• **Source**:
______
If you’ve seen only one Jimmy Stewart film, I’d put money on it being It’s A Wonderful Life, which would’ve surprised both Stewart and director Frank Capra back in 1946.

Shortly after Stewart won what would be his only Oscar for his role in The Philadelphia Story (1940), he was drafted into the U.S. Army at age 32 but was too skinny to pass the physical.  Instead of seeing this as his get-out-of-the-war-free card, Stewart bulked up and passed the physical (or possibly bribed the physician) a few months later.

When the United States entered World War II, the military did not want to give the enemy the chance to kill Jimmy Stewart—it would give the Axis powers something to boast about and surely demoralize the American public—so they tried to keep Stewart away from the action.

This was standard procedure for all Hollywood stars in the service.

Jimmy Stewart wouldn’t accept this.  He came from a long line of military men, his family having served in every American war going all the way back to the Revolution.

He insisted he do his part, same as every other man.

A skilled pilot, he eventually got his chance to lead men in battle.  He lead airmen through 10 successful missions in Germany, losing men along the way and barely making it out alive himself in a few cases.

He ended World War II as a colonel and received the Air Medal, the Distinguished Flying Cross, and the French Air Force awarded him the Croix de Guerre.

The war—and the death of flyers under his command—changed Stewart.  Like so many others of the Greatest Generation, he did not like to speak of his service.

In the second half of his career, he never made a film that glorified war.

His return was a time for reflection and re-evaluation.  He was in his mid-thirties, and his father—who had never approved of his movie career—wanted him to return to Indiana, Pennsylvania, get married and take over the family hardware store. 

Stewart spent some time in Pennsylvania and mulled over the offer.

Meanwhile, his friend Frank Capra was feeling similarly disillusioned.  Capra had enlisted in the Army after Pearl Harbor.  Though he was too old for active combat duty, President Roosevelt tapped Capra for a special assignment—to make a series of documentary films that would explain to the troops and the public why America was involved in World War II and the principles that guided their nation.

Capra produced Why We Fight, a seven part series released from 1942-1945.  The first episode won the 1942 Academy Award for Best Documentary, and the entire series is seen as a master class in war documentaries.
______
• **Collected data**:
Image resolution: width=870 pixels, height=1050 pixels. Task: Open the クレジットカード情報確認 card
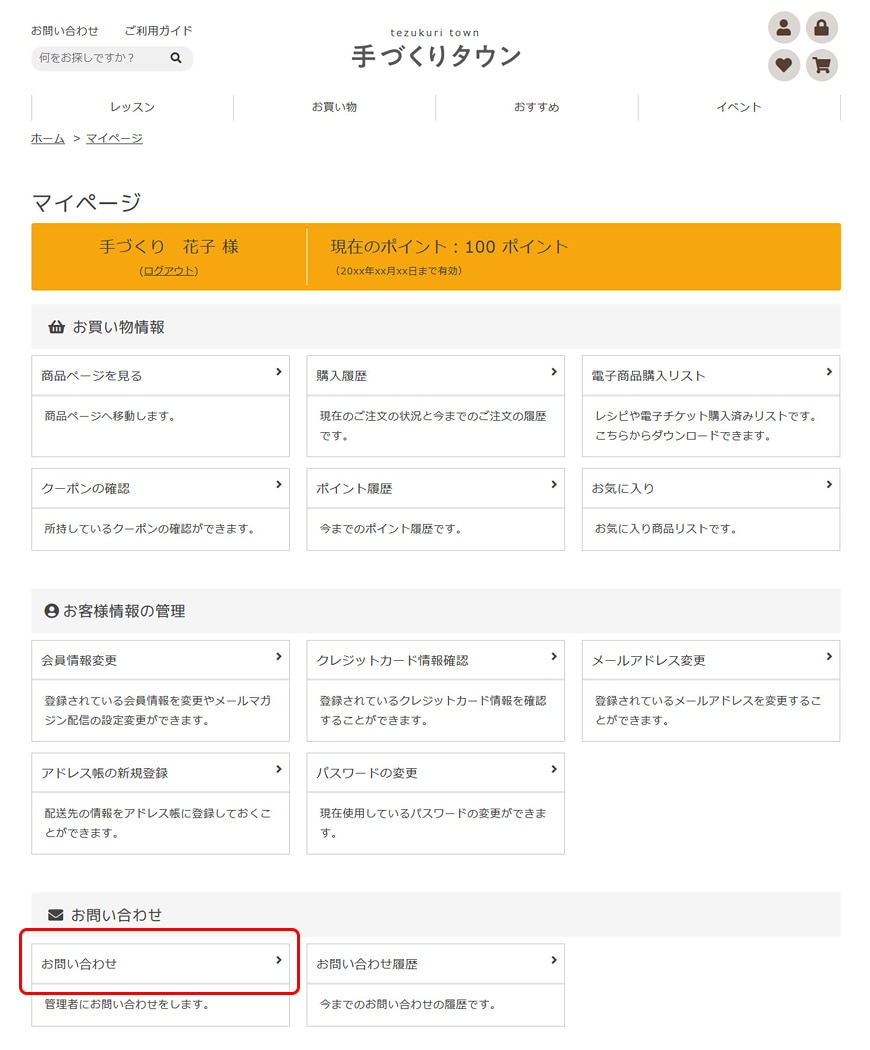pos(435,661)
______
• **Set exercise**:
Copy the Jimmy Stewart text between "He insisted he" and "a few cases.", inclusive, replacing "pilot" with "aviator".

• **The result**:
He insisted he do his part, same as every other man.

A skilled aviator, he eventually got his chance to lead men in battle.  He lead airmen through 10 successful missions in Germany, losing men along the way and barely making it out alive himself in a few cases.